## Auszug
'''

VwGH 2013/05/0036

VwGH2013/05/003630.4.2013

Der Verwaltungsgerichtshof hat durch den Vorsitzenden Senatspräsident Dr. Kail und die Hofräte Dr. Enzenhofer und Dr. Moritz als Richter, im Beisein der Schriftführerin Mag. Kalanj, über die Beschwerde der I S in S, vertreten durch Riel Grohmann Rechtsanwälte in 3500 Krems, Gartenaugasse 1, gegen den Bescheid der Niederösterreichischen Landesregierung vom 4. Februar 2013, Zl. RU1-BR-1752/001-2012, betreffend Einwendungen gegen ein Bauvorhaben (mitbeteiligte Parteien: 1. J V und 2. B V, beide in S, sowie 3. Stadtgemeinde S), zu Recht erkannt:

Normen

BauO NÖ 1996 §50;
BauO NÖ 1996 §51;
BauO NÖ 1996 §6 Abs2 Z3;
BauO NÖ 1996 §70 Abs1 Z1;
BauO NÖ 1996 §50;
BauO NÖ 1996 §51;
BauO NÖ 1996 §6 Abs2 Z3;
BauO NÖ 1996 §70 Abs1 Z1;

 

Spruch:

Die Beschwerde wird als unbegründet abgewiesen.

Begründung

I.

Der Beschwerde und dem angefochtenen Bescheid ist Folgendes zu entnehmen:

Mit Eingabe vom 14. Juni 2012 beantragten die erstmitbeteiligte und die zweitmitbeteiligte Partei (im Folgenden: Bauwerber) die Erteilung einer Baubewilligung für den Zubau eines Wintergartens zum bestehenden Wohnhaus auf dem Grundstück Nr. 34/10, KG (S.). Den Einreichunterlagen zufolge soll der Wintergarten im Erdgeschoss dieses Wohnhauses an der Nordseite (Hinterseite) und westlich an das Gebäude am (seitlichen) Nachbargrundstück, welches im Eigentum der Beschwerdeführerin steht, angebaut werden.

'''

## Aufgabenstellung
Gib aus der Entscheidung des Verwaltungsgerichtshofs alles von „Die Beschwerde wird“ bis hinunter zu „steht, angebaut werden.“ erneut wieder und ändere dabei „Bauwerber“ in „Antragsteller“. Die Datensätze spielen hierfür keine Rolle.

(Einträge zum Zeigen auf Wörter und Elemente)
'''

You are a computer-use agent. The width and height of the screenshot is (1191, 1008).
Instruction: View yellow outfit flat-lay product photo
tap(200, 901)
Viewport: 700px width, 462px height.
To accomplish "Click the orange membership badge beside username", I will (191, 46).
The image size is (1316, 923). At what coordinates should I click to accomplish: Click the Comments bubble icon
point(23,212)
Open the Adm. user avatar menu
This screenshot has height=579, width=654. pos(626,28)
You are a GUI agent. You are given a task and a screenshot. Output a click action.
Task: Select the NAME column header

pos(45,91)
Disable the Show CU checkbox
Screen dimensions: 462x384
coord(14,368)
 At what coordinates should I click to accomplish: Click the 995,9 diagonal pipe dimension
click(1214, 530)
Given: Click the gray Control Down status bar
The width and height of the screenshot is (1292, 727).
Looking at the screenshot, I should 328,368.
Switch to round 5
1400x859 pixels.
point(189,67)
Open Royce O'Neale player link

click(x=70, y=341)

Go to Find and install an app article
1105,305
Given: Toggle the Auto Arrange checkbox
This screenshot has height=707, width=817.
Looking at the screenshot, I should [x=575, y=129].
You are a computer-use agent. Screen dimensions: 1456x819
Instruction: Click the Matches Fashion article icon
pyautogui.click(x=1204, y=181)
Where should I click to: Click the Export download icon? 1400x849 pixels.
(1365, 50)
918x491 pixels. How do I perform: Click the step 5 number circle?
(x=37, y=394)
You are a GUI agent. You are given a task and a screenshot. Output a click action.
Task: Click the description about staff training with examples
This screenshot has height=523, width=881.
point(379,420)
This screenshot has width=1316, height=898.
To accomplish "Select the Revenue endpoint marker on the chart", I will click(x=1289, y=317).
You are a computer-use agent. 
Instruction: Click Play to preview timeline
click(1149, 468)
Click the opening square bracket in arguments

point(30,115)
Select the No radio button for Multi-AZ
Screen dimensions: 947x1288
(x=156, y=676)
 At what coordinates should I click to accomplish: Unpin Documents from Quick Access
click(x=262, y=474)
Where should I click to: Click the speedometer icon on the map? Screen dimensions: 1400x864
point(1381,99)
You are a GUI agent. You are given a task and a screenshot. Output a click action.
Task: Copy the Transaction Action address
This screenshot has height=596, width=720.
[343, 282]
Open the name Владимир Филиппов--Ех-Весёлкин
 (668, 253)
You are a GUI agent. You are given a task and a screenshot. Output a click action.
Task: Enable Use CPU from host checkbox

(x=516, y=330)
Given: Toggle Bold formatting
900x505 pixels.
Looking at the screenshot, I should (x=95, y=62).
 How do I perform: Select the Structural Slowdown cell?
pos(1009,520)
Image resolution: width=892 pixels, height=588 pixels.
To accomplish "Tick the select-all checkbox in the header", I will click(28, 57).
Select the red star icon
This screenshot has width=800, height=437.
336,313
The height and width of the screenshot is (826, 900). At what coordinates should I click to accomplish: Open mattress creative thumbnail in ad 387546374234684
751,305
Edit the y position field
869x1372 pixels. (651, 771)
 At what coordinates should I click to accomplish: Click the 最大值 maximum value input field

'''

## Ausgabe
Die Beschwerde wird als unbegründet abgewiesen.

Begründung

I.

Der Beschwerde und dem angefochtenen Bescheid ist Folgendes zu entnehmen:

Mit Eingabe vom 14. Juni 2012 beantragten die erstmitbeteiligte und die zweitmitbeteiligte Partei (im Folgenden: Antragsteller) die Erteilung einer Baubewilligung für den Zubau eines Wintergartens zum bestehenden Wohnhaus auf dem Grundstück Nr. 34/10, KG (S.). Den Einreichunterlagen zufolge soll der Wintergarten im Erdgeschoss dieses Wohnhauses an der Nordseite (Hinterseite) und westlich an das Gebäude am (seitlichen) Nachbargrundstück, welches im Eigentum der Beschwerdeführerin steht, angebaut werden.